Com certeza, essa reflexão enfurecerá muita gente religiosa. Alguns dirão que Deus não é cruel, apenas não somos capazes de entender os Seus propósitos porque nosso entendimento é limitado ou que isso não foi culpa nem desejo de Deus, mas o resultado de não se saber usar o livre arbítrio. Certo, o motorista que causou o acidente que destruiu a vida de Jacqui usou erradamente seu livre arbítrio, mas ela, com suas amigas, não tinha feito nada de errado. Ela estava usando seu livre arbítrio para viver normalmente sua vida. O argumento do livre arbítrio se mostra falho quando usamos a situação de uma criança que está sendo abusada. O abusador está usando seu livre arbítrio para molestá-la, só que ela, evidentemente, está sendo impedida de usar o seu. E falar que tudo que ocorre tem um propósito também não soa satisfatório. Qual o propósito de tantas pessoas inocentes morrerem em atentados terroristas, bombardeios, tiroteios promovidos por esses loucos que invadem escolas e outros lugares de grande circulação? Houve um propósito para tantas crianças morrerem quando as bombas foram lançadas em Hiroshima e Nagasaki ou para tantas pessoas serem atingidas pelo napalm no Vietnã ou gente morrer nos atentados às torres gêmeas do World Trade Center? Aliás, muitos sobreviventes dos atentados terroristas nunca se recuperaram totalmente da terrível experiência. Muitos morreram de câncer por causa dos agentes químicos liberados na explosão, outros se tornaram alcóolatras, viciaram-se em drogas ou cometeram suicídio. Houve um propósito para terem sobrevivido ao atentado, já que teriam de morrer de qualquer forma? Certamente, haverá quem diga que Deus não os mandou se viciarem em drogas, álcool nem os mandou cometer suicídio ou lhe causou câncer. O que podemos concluir? Não dá para dizer se isso foi plano de Deus, que tenha precisado ocorrer. Aliás, se as desgraças são plano de Deus, por que Ele escolheria que uma moça inocente como Jacqui Saburido teria de sofrer? E por que ela teve de sobreviver para aguentar mais vinte anos numa vida incompleta, dependendo de cuidados intensos para lidar com os movimentos limitados e a dor intensa? Ela devia pensar muito no que sua vida poderia ter sido e não foi. A própria moça disse que reservada todos os dias cinco minutos para chorar.

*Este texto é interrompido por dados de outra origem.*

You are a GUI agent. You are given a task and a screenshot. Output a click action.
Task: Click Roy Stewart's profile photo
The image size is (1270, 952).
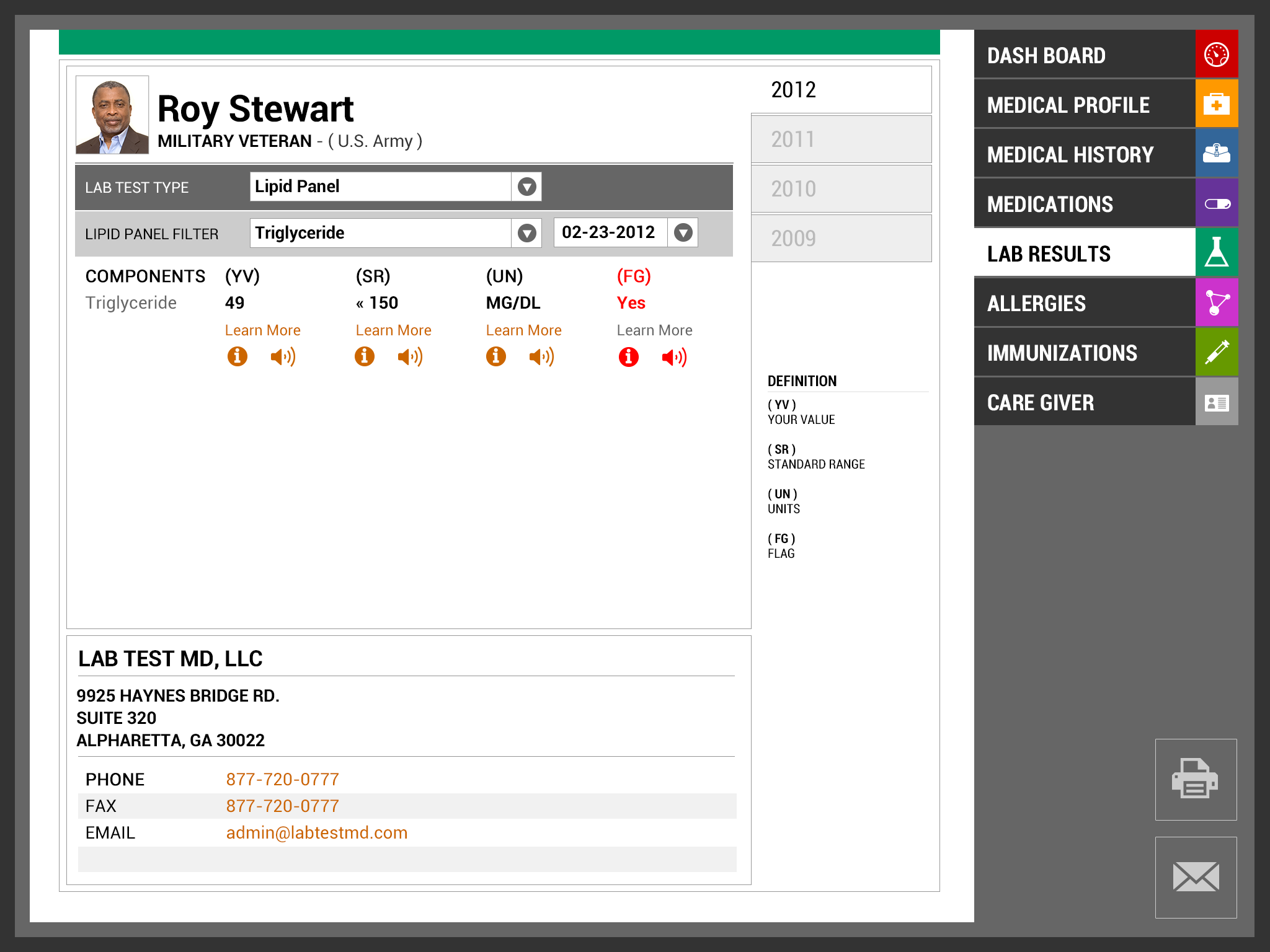[x=112, y=115]
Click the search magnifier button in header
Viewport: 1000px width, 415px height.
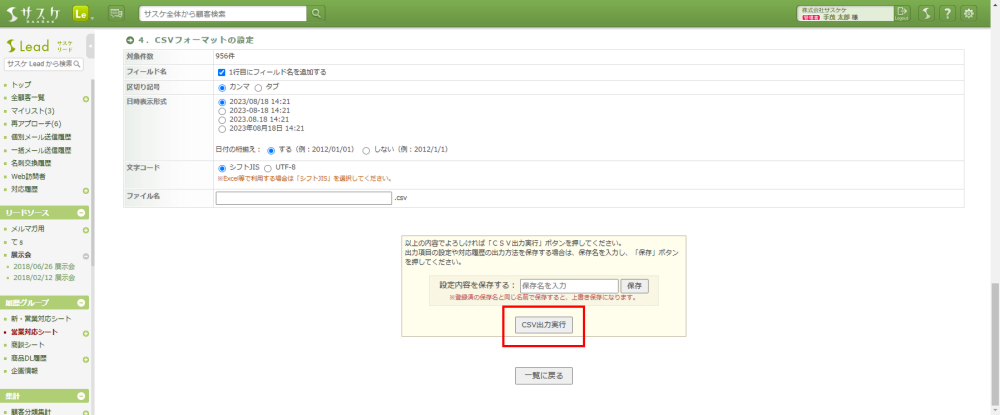[x=317, y=13]
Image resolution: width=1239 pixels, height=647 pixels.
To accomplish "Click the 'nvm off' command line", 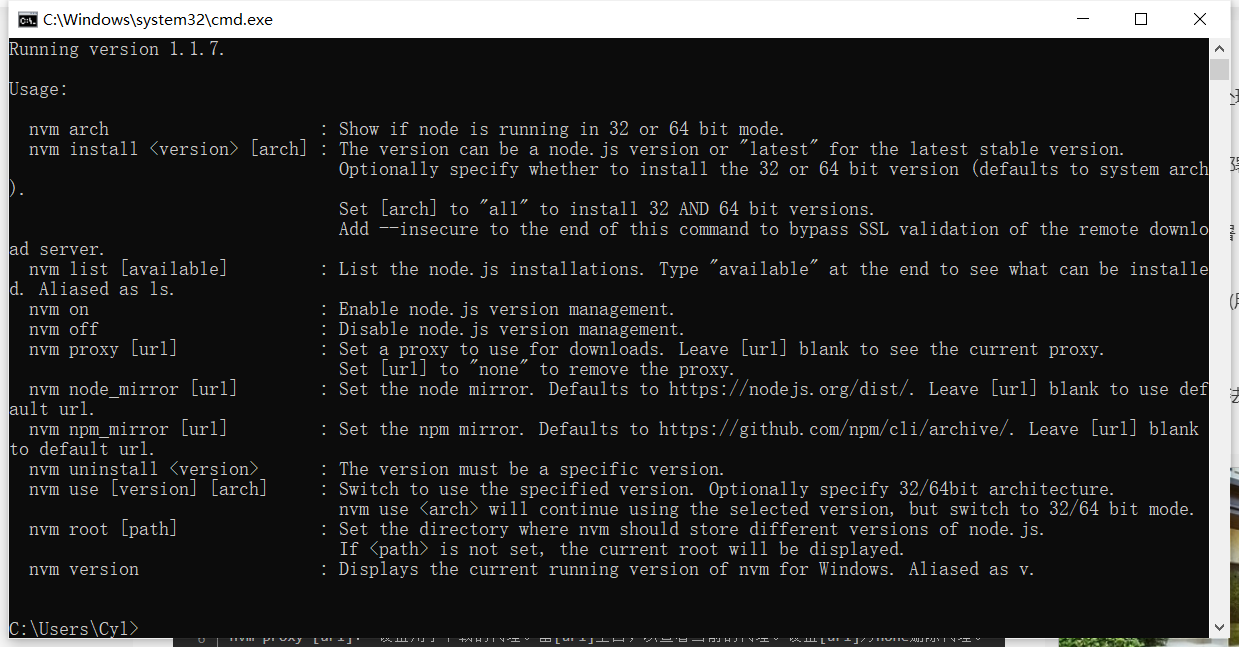I will pos(64,329).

Não se está dizendo que não se deve admirar a força e o altruísmo de uma pessoa que soube tirar forças da dor para fazer algo bom e alertar as pessoas, só que parece cruel pensar que algo assim tenha precisado acontecer. Não é plausível e, sinceramente, soa muito desumano impor sofrimento assim a alguém. Não podemos realmente concluir nada, pois não dá para tirar nenhuma conclusão usando nossa razão. Só que vemos bem que nenhuma explicação religiosa soará convincente. Talvez não tenha havido uma razão para que Jacqui tenha sido atingida pelo bêbado inconsequente. Foi tudo um infeliz acaso.